2386 - Promise of LET-Optimized Intensity Modulated and Arc Proton Therapy for Pediatric Rhabdomyosarcoma: A Multi-Patient Comparative Dosimetry Study
Presenter(s)
D. J. Indelicato1, H. S. Grewal2, A. H. Handeland3, M. Artz2, C. G. Boer3, G. M. Engeseth3, K. S. Ytre-Hauge4, H. Henjum4, J. Tjelta4, E. Lyngholm4, and C. H. Stokkevag3; 1Department of Radiation Oncology, University of Florida, Jacksonville, FL, 2Department of Radiation Oncology, University of Florida College of Medicine, Jacksonville, FL, 3Department of Oncology and Medical Physics, Haukeland University Hospital, Bergen, Norway, 4Department of Physics and Technology, University of Bergen, Bergen, Norway
Purpose/Objective(s): Local control (LC) of group III parameningeal rhabdomyosarcoma (PM-RMS) is inferior to other primary sites. Efforts to improve LC through radiation dose escalation have been unsuccessful and subject adjacent organs in the brain and skull base to significant risk. This study compares standard volumetric arc photon therapy (VMAT) with intensity modulated proton therapy (IMPT) and proton arc therapy (PAT) plans optimized using biological treatment intensification through linear energy transfer (LET).
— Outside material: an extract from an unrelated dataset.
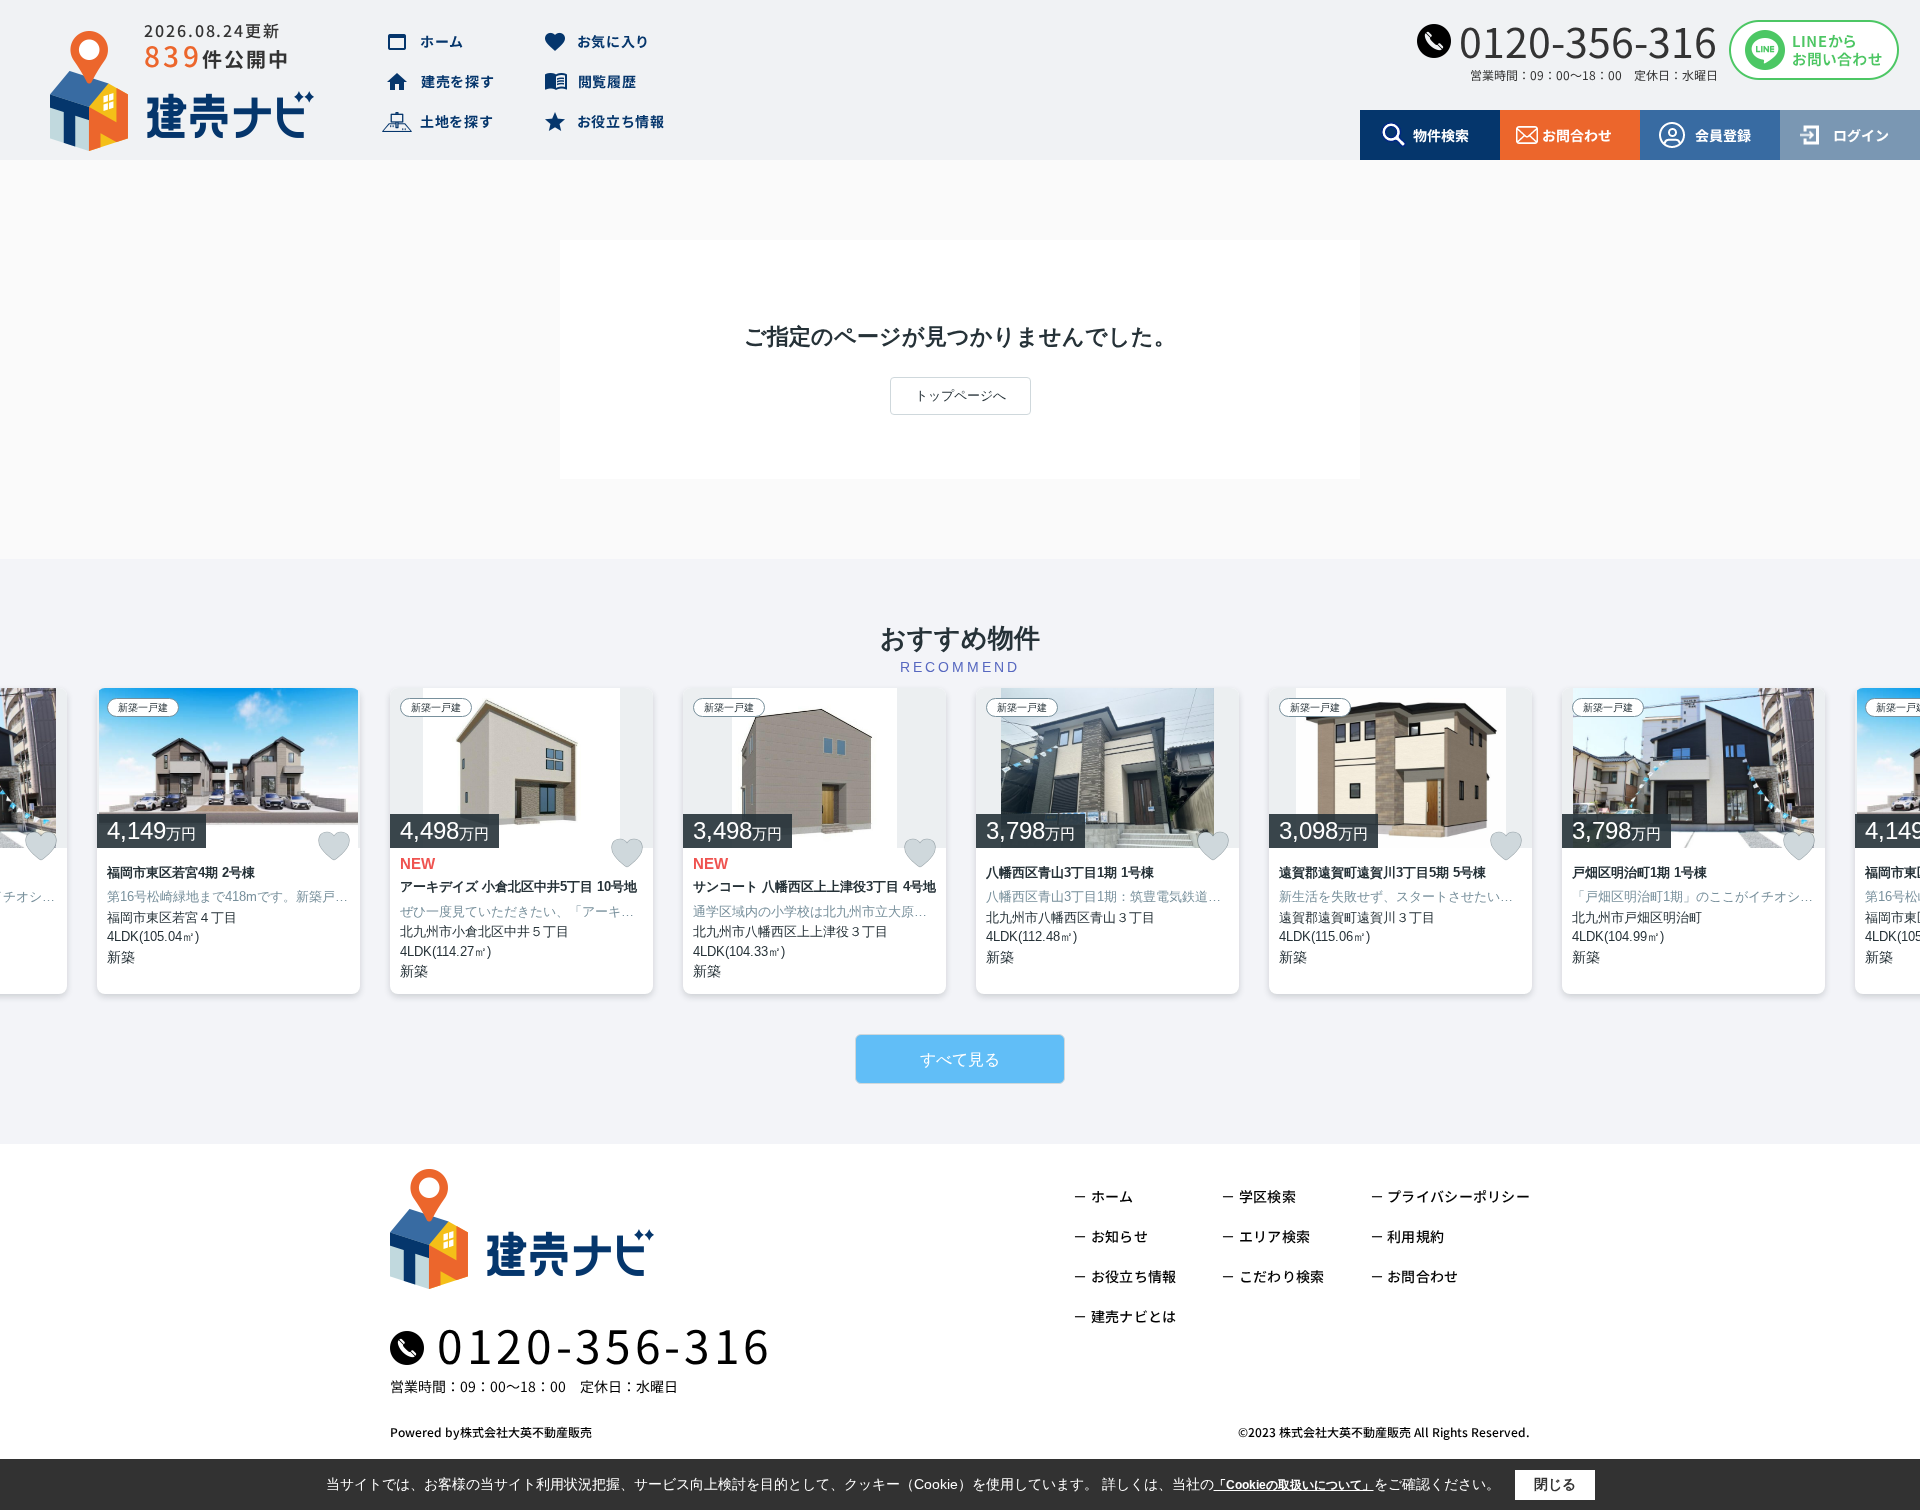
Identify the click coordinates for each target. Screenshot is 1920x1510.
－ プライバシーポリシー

Materials/Methods: VMAT, IMPT, and PAT plans were developed using Raystation in 13 pediatric rhabdomyosarcoma patients with a standard prescription dose of 36 GyRBE to clinical target volume (CTV1) and 14.4 GyRBE to CTV2/gross target volume (GTV), for a nominal total dose of 50.4 GyRBE. The proton plans were optimized to deposit high LET (>4 keV/µm) in the gross disease and low LET (~2 keV/µm) in nearby critical structures. The Lyngholm RBE model was used to evaluate RBE-weighted dose distributions across all plans.
Results: The VMAT, IMPT, and PAT plans delivered a similar RBE-weighted mean dose to the body (7.2 ± 2.6, 6.2 ± 2.0 vs 6.5 ± 2.3 GyRBE, respectively) and the brain (5.7 ± 2.5, 4.4± 2.4 vs 4.4 ± 2.1 GyRBE, respectively). IMPT and PAT demonstrated comparable LET and RBE-weighted dose distributions for the 12 critical structures evaluated and all normal tissue constraints were achieved. IMPT and PAT maintained CTV1 target coverage while delivering a biologically enhanced dose to the CTV2 (mean D99/D50 of 58.9/62.1 and 58.9/62.3 GyRBE for IMPT and PAT, respectively). The mean CTV2 D99/D50 for IMPT and PAT were significantly higher than the mean D99/D50 (51.1/52.1 GyRBE) in comparative VMAT plans (Table 1).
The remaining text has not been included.